Here's where a little thought goes a LONG way.. If we change the SECOND conditional jump at location :004BD1B6 so that it will ALWAYS jump to the our 'Flag City' instruction we will bypass all the checks the program does on your serial number and carries on an 'sets' our *REGISTER\UNREGISTER' flag to REGISTERED and then displays the program's name (minus the '- Unregistered Version') text at the top of our screen.

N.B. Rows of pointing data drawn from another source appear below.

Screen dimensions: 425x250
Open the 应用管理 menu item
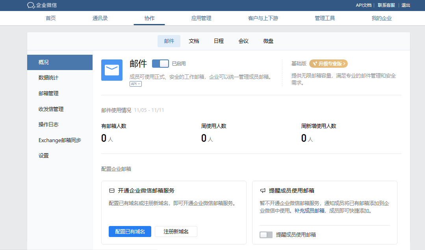coord(201,18)
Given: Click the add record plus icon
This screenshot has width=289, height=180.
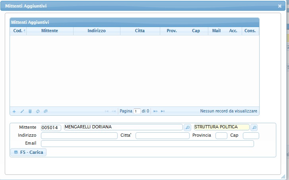Looking at the screenshot, I should [x=14, y=111].
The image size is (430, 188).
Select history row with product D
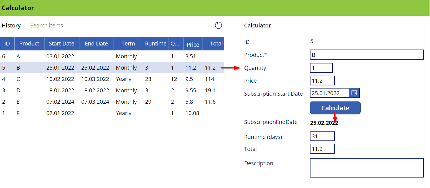[111, 90]
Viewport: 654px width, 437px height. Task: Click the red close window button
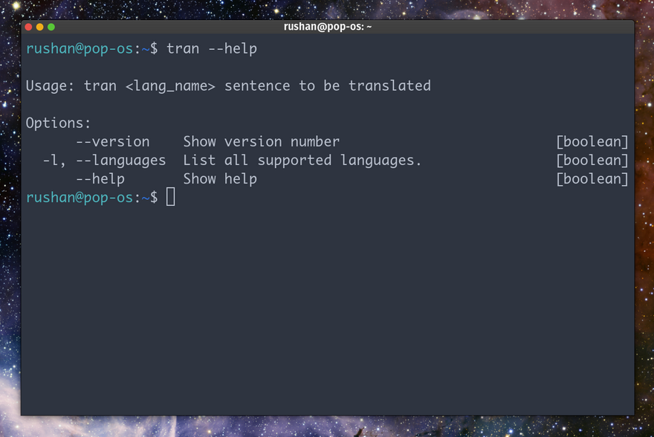tap(28, 27)
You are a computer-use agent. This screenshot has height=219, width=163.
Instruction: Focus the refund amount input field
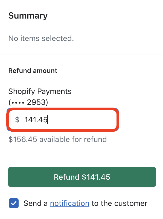(63, 120)
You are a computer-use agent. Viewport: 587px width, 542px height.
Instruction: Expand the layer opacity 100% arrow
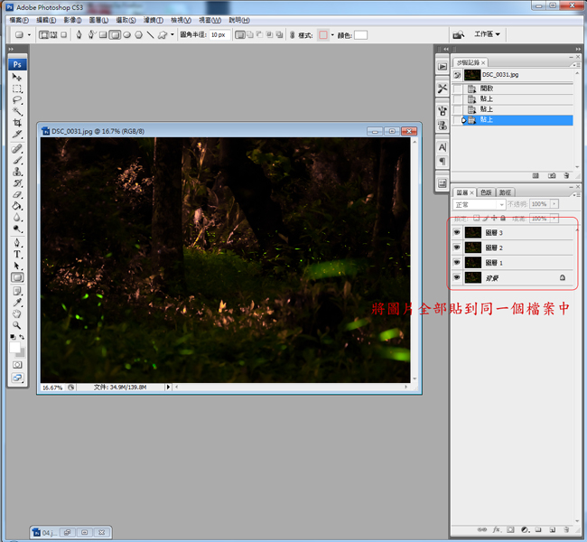click(x=554, y=205)
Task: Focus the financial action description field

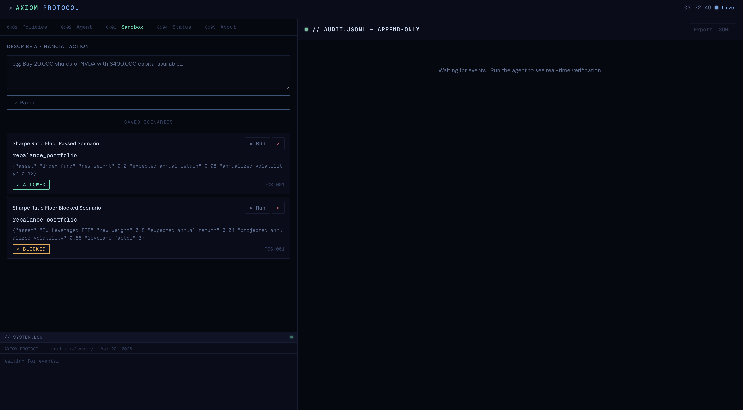Action: [149, 72]
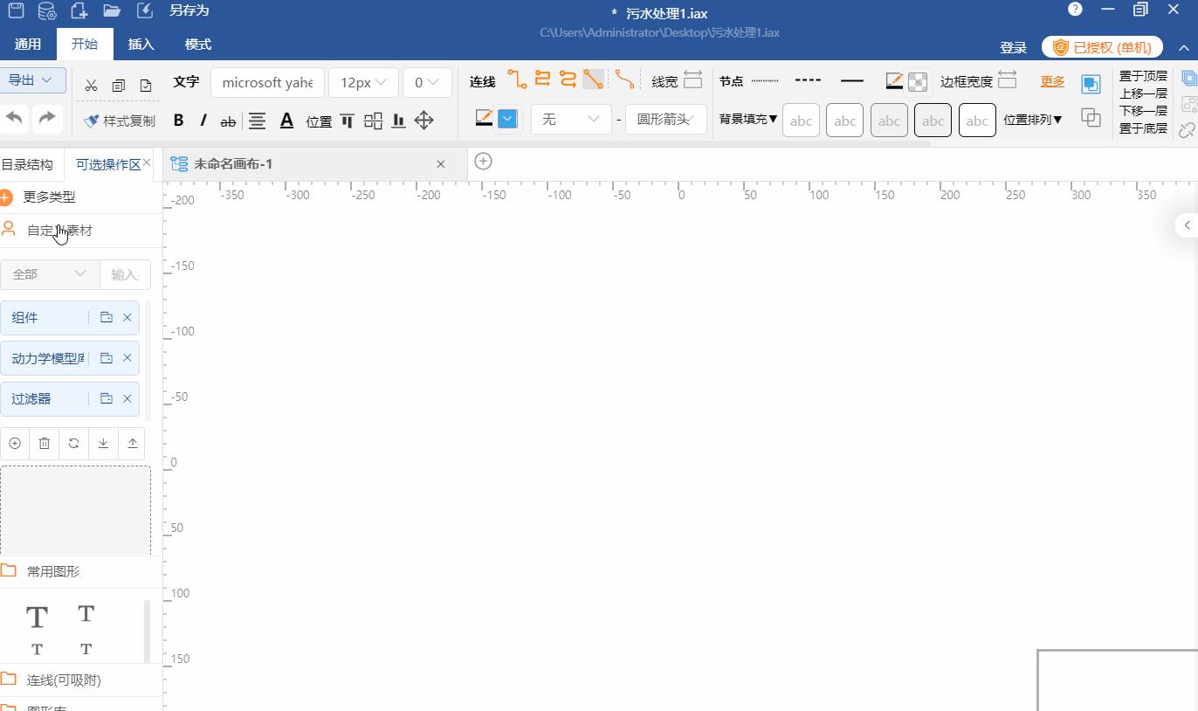Image resolution: width=1198 pixels, height=711 pixels.
Task: Select the curved connector line tool
Action: click(x=624, y=80)
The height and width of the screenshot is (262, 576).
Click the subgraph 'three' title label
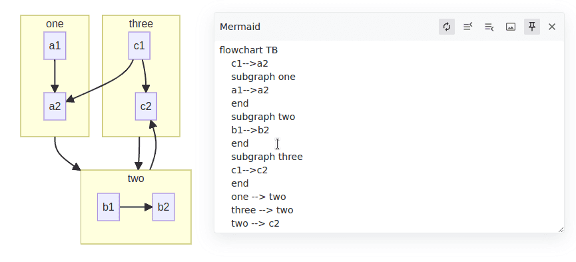point(141,24)
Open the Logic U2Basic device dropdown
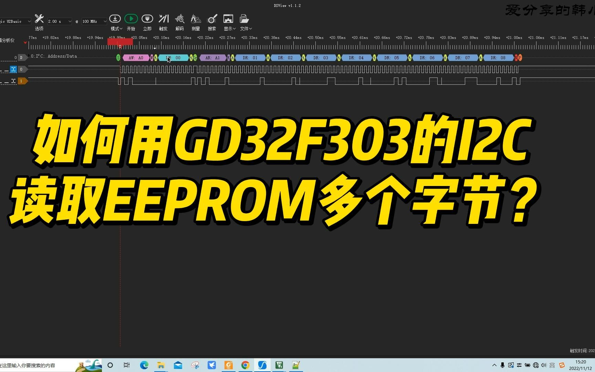This screenshot has width=595, height=372. pos(15,21)
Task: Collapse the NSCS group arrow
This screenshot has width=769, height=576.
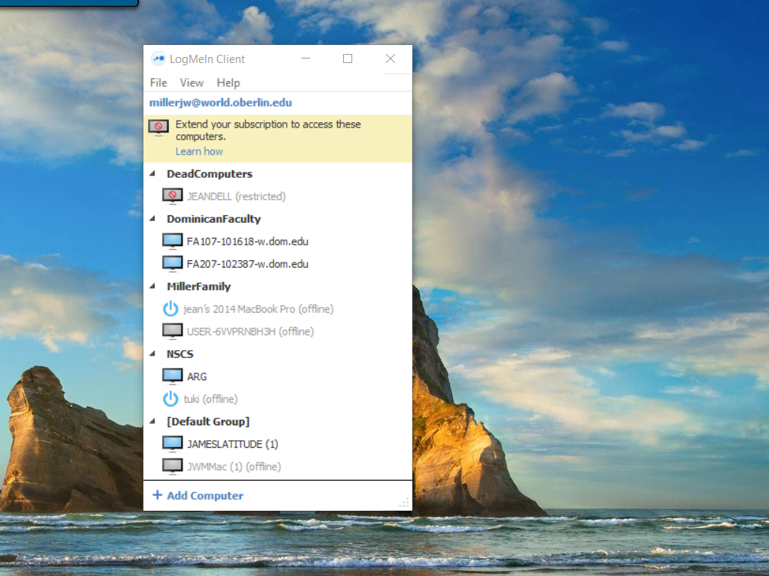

Phew, quite a mouthful to explain but easier to show..  Here's what we need to do to the code to get it to work..
 
:004BD1B4 84C9                    test cl, cl
:004BD1B6 EB78                    jmp 004BD230 ;Now we jump 'over' the
                                               ;program's checks on our
                                               ;serial number straight
                                               ;to registering the program
                                               ;automatically.
:004BDB7  90                      nop          ;Since this new jump is
:004BDB8  90                      nop          ;smaller than the old jump
:004BDB8  90                      nop          ;instruction we fill in the
                                               ;excess bytes with nops.
Job Done.....
 

The 'Crack'

 
Just one item of information remains to be said here before you go patching the program.  Before patching this program enter your User Name\Handle into the program via the registration screen.. This will make the program place your Name\Handle into the System Registry file. So when you *crack* this program the program will still 'read' your name/handle from the System Registry file and use that to display on it's 'About Screen'.
   
Load up byelines.exe into your favorite hex editor then:-

SEARCH FOR THE FOLLOWING BYTES: 84C90F85A8000000
REPLACE HIGHLIGHTED BYTES WITH: 84C9E97890909090

Final Notes

 
There is still another good *crack* waiting to be discovered within this program, can you find out where the serial number is stored in this program?, then use this knowledge to *crack* this program?
 
My thanks and gratitude goes to:

Fravia+ for providing possibly the greatest source of Reverse Engineering
knowledge on the Web.
 
+ORC for showing me the light at the end of the tunnel.

 

Ob Duh

 
Do I really have to remind you all that by buying and NOT stealing the software you use will ensure that these software houses will continue to  produce even *better* software for us to use and more importantly, to continue offering even more challenges to breaking their often weak protection systems.
 
If your looking for cracks or serial numbers from these pages then your wasting your time, try searching elsewhere on the Web under Warze, Cracks etc.